Skip to main content

Structural investigations on iron-ore sinter phases – crystallography meets applied mineralogy

Sinter plants are an integral part for the preparation of iron ores for the blast furnace process. In a series of complex reactions, semi-molten, centimeter-sized aggregates are formed containing ore particles cemented by a matrix of Ca-rich ferrites that contain some silica and alumina. For these compounds, the acronym SFCA (Silico-Ferrites of Calcium and Aluminum) was coined. The SFCA phases with general composition A14+6nO20+8n (A: Ca, Mg, Fe2+, Fe3+, Al3+, Si4+) act as the binder that keeps the sinters intact in order to withstand the loads in a blast furnace.

Depending on the value of n in the chemical formula, four different SFCA-phases can be distinguished forming a polysomatic series. They can be described with a modular approach involving the stacking sequence of “P” and “S” modules that can be imagined as being cut from the well-known pyroxene and spinel structure-types. The representatives with n = 0 (A14O20) are related to the sapphirine supergroup of minerals.

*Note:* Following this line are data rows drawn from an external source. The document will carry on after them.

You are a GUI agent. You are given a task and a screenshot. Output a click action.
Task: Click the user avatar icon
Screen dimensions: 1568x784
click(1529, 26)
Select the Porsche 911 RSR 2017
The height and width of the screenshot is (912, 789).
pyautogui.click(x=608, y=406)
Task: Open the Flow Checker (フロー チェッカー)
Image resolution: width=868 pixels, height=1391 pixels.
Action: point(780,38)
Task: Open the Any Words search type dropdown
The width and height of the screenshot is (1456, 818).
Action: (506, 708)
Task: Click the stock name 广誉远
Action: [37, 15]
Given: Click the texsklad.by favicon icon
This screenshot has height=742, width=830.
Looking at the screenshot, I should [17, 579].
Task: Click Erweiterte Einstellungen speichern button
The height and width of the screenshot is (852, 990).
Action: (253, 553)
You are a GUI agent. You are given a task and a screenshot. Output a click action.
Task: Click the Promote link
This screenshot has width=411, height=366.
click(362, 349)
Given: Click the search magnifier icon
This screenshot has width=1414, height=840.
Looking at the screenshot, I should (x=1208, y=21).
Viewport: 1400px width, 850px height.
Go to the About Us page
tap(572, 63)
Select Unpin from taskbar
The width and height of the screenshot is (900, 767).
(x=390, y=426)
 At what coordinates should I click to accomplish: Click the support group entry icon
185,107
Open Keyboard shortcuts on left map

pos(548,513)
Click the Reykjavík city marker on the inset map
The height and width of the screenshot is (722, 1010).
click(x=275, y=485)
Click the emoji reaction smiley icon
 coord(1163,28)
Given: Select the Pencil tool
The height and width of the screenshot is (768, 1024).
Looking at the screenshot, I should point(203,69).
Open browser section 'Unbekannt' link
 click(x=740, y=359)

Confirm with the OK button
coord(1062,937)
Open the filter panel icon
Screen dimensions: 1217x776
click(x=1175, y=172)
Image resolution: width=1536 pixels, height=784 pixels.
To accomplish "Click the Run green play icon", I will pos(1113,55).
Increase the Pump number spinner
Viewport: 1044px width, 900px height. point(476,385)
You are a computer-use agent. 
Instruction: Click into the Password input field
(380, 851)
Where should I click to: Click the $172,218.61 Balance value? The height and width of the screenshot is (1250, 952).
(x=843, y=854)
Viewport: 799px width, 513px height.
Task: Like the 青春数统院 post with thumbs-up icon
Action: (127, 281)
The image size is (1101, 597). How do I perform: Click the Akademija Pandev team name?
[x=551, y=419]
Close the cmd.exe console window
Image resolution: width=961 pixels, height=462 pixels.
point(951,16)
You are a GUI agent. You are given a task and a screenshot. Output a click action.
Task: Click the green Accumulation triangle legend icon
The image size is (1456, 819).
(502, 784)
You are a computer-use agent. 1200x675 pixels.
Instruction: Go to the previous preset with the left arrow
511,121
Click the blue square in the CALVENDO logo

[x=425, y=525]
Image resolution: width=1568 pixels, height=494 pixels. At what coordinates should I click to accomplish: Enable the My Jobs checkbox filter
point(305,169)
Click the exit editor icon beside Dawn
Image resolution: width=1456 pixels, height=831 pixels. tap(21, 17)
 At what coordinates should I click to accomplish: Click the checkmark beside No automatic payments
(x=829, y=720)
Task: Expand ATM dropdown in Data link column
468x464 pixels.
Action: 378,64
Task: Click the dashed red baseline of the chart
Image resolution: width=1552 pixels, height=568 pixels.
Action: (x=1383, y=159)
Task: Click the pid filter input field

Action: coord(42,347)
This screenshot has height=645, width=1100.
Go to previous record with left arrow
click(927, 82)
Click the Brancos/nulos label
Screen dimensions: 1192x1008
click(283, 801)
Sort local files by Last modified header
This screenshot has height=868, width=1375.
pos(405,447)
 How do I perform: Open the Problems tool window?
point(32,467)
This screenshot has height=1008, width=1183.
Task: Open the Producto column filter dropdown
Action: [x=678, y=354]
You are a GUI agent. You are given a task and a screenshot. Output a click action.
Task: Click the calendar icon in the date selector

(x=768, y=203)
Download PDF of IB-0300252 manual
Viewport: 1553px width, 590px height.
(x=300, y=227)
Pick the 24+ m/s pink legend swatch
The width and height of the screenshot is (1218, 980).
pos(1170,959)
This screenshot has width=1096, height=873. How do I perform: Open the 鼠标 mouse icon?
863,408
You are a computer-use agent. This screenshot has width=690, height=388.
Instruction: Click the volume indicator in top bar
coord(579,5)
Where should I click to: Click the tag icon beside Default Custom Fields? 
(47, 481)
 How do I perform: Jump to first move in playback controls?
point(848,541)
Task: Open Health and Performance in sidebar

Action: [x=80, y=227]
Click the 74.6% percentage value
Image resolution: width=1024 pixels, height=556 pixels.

Even though the SFCAs are critical for the production of iron-ore sinters, it is surprising that there are still many open questions regarding their composition, atomic structure, thermochemistry and stability. For any target-oriented improvement and optimization of ore-sintering as well as thermodynamic modeling of the sinters, a much more detailed understanding of these fundamental solid-state properties of the SFCAs is essential. The present contribution provides - for the first time - a detailed crystallographic analysis on the impact of chemical variations on these compounds that are of relevance for the field of applied mineralogy.